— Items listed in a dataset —
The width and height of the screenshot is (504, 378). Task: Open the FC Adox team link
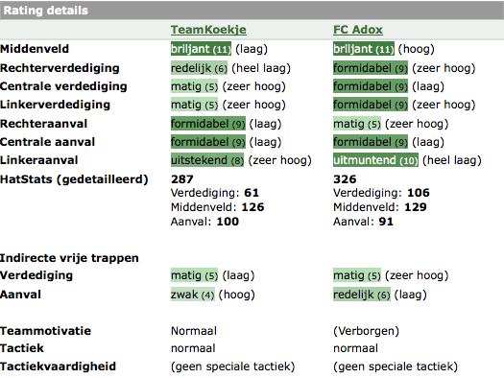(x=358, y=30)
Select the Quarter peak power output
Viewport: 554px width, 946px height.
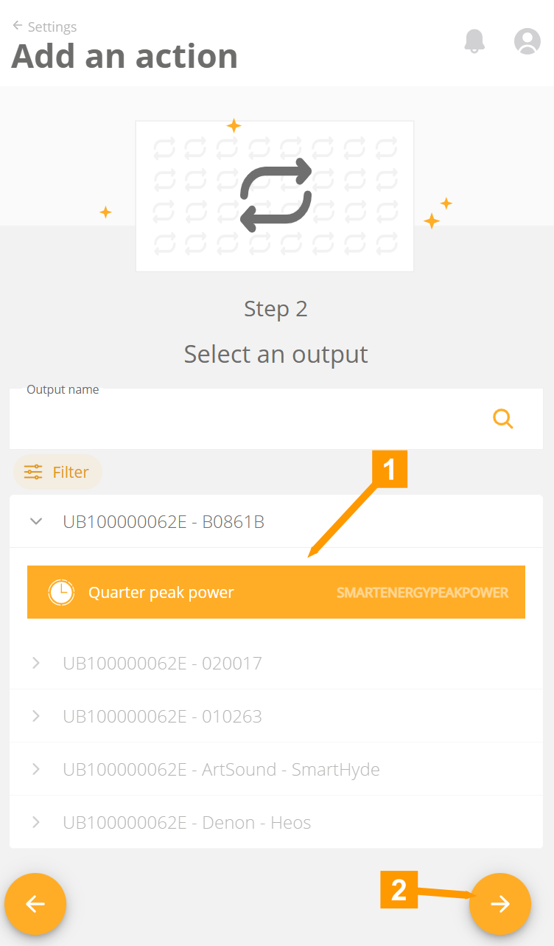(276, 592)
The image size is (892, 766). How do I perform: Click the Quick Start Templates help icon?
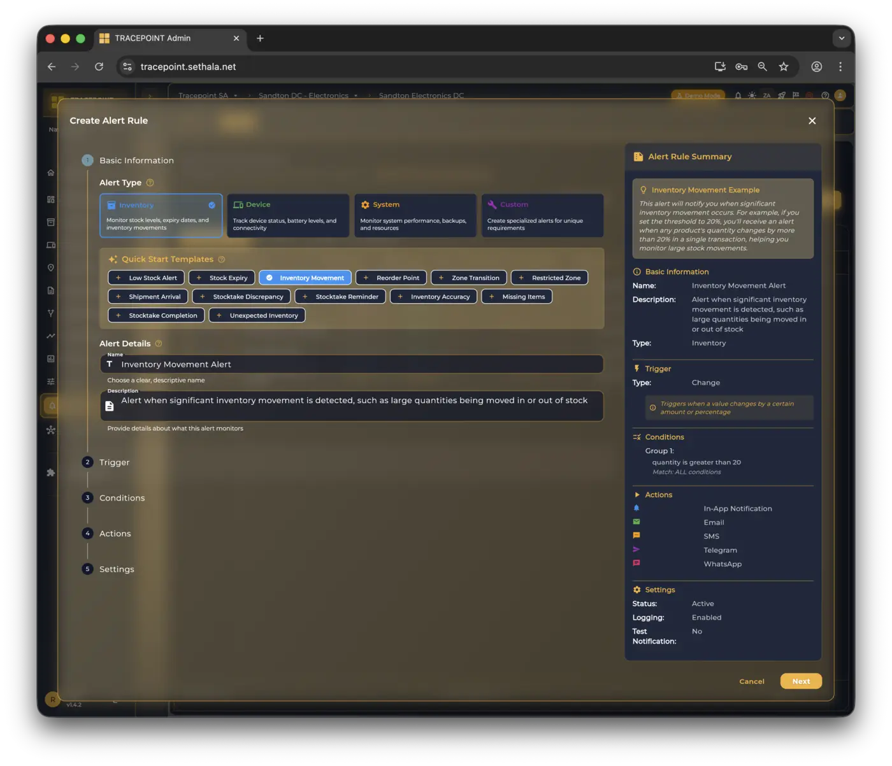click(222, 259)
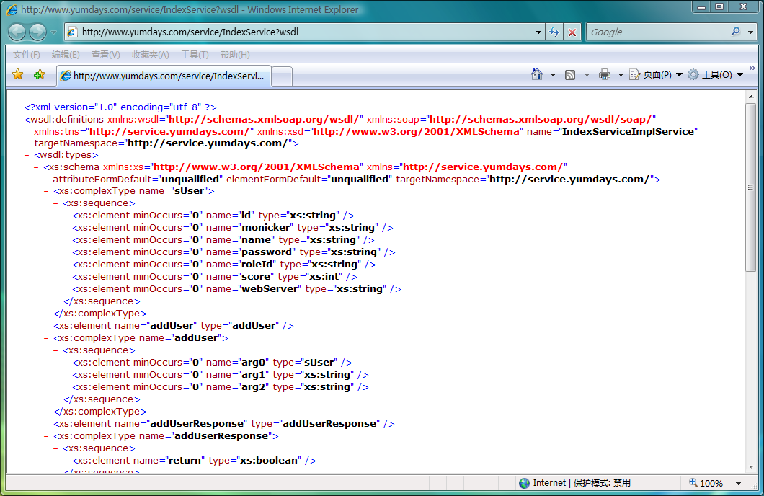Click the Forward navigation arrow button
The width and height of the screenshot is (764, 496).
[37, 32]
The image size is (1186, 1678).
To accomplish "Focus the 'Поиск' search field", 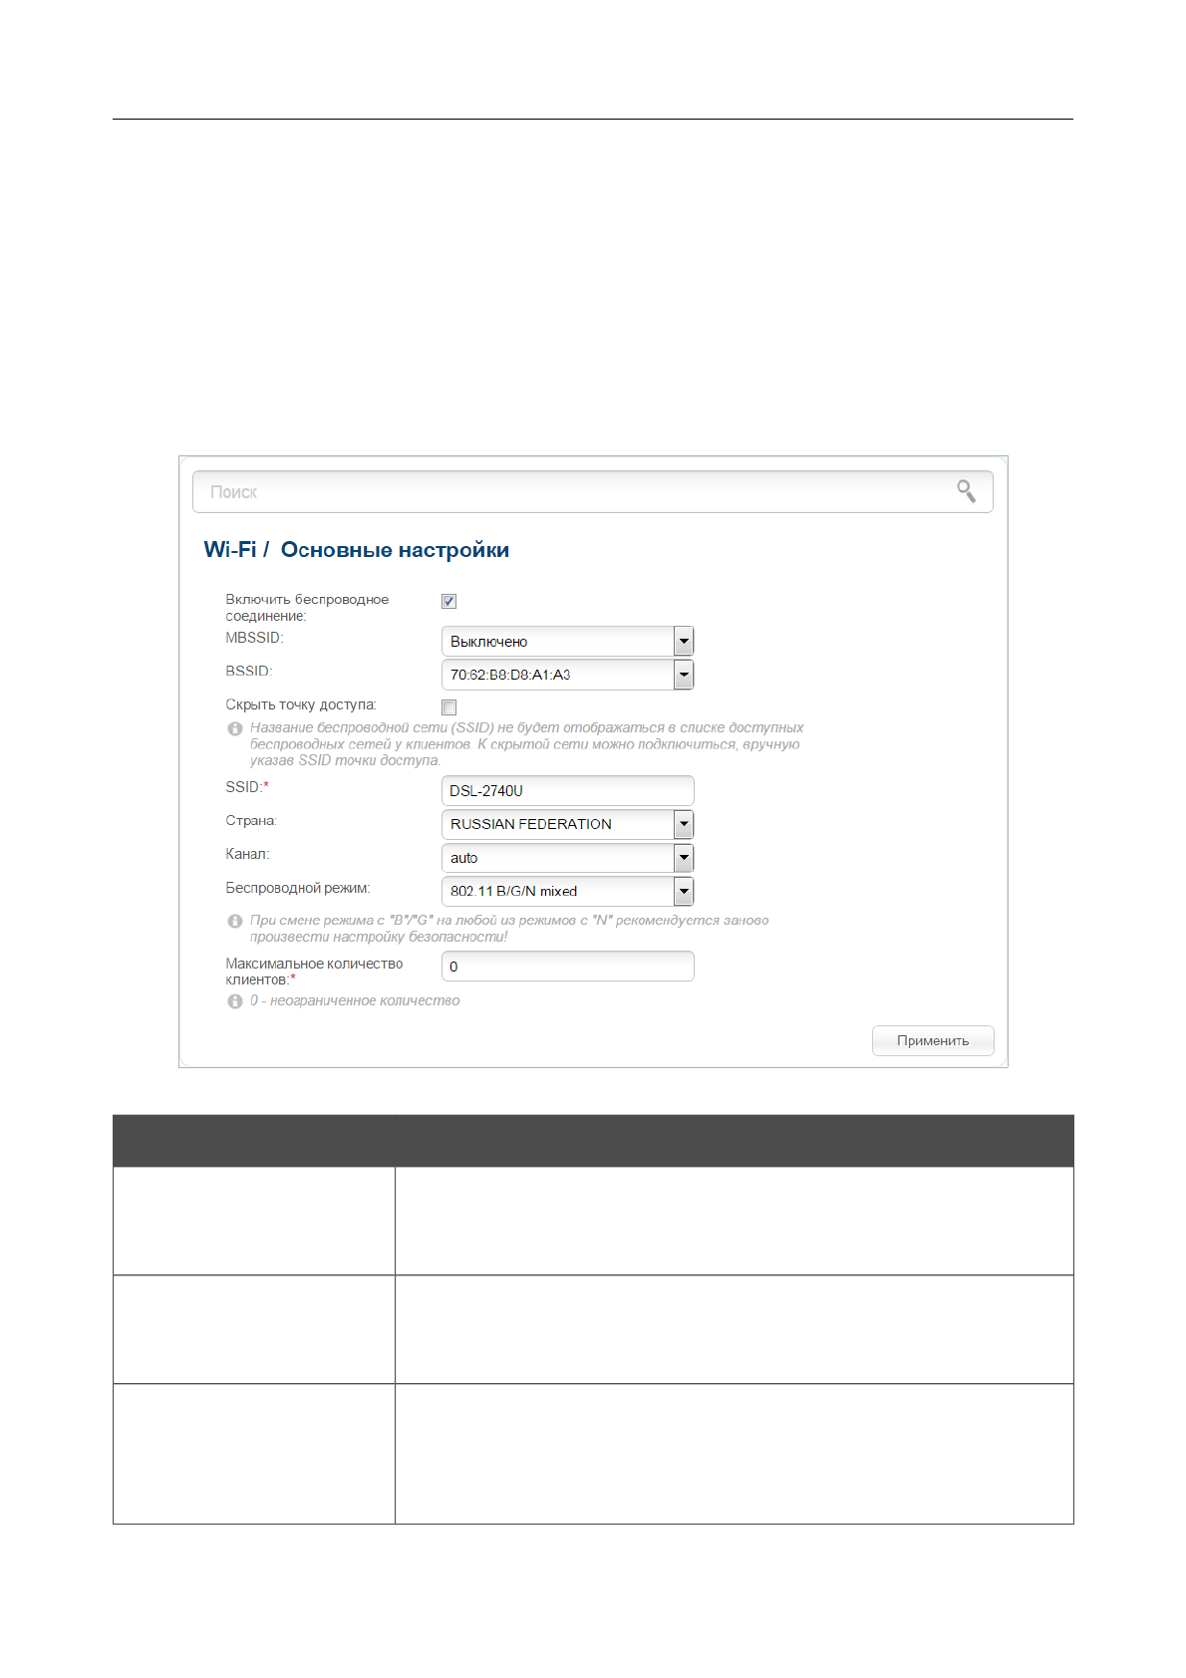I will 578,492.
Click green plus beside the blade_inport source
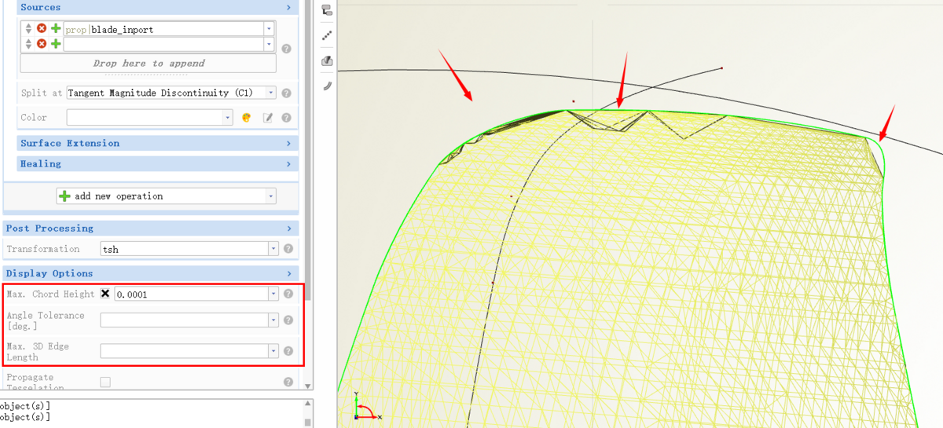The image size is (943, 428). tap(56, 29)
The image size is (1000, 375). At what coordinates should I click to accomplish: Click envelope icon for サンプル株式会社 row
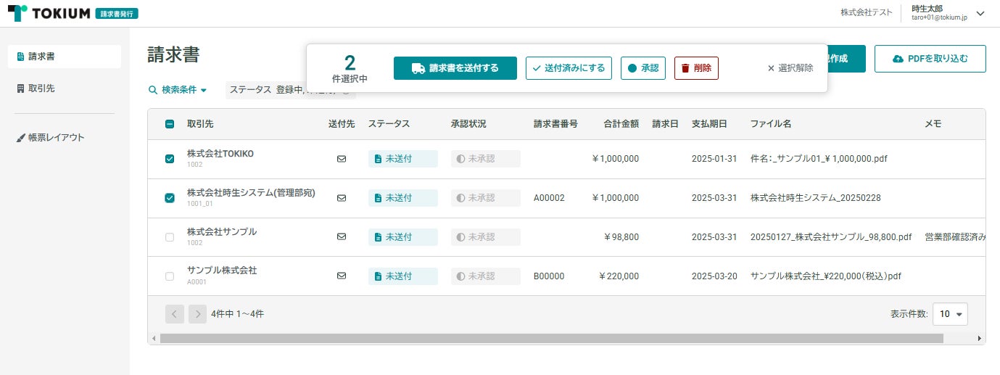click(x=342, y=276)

— TASK DIRECTIONS —
From the line with "The image size is (1000, 375)." to the last line above, restate each line word for word, but skip the pictures.

— TASK SOLUTION —
The image size is (1000, 375). At what coordinates should I click to accomplish: Click envelope icon for サンプル株式会社 row
click(x=342, y=276)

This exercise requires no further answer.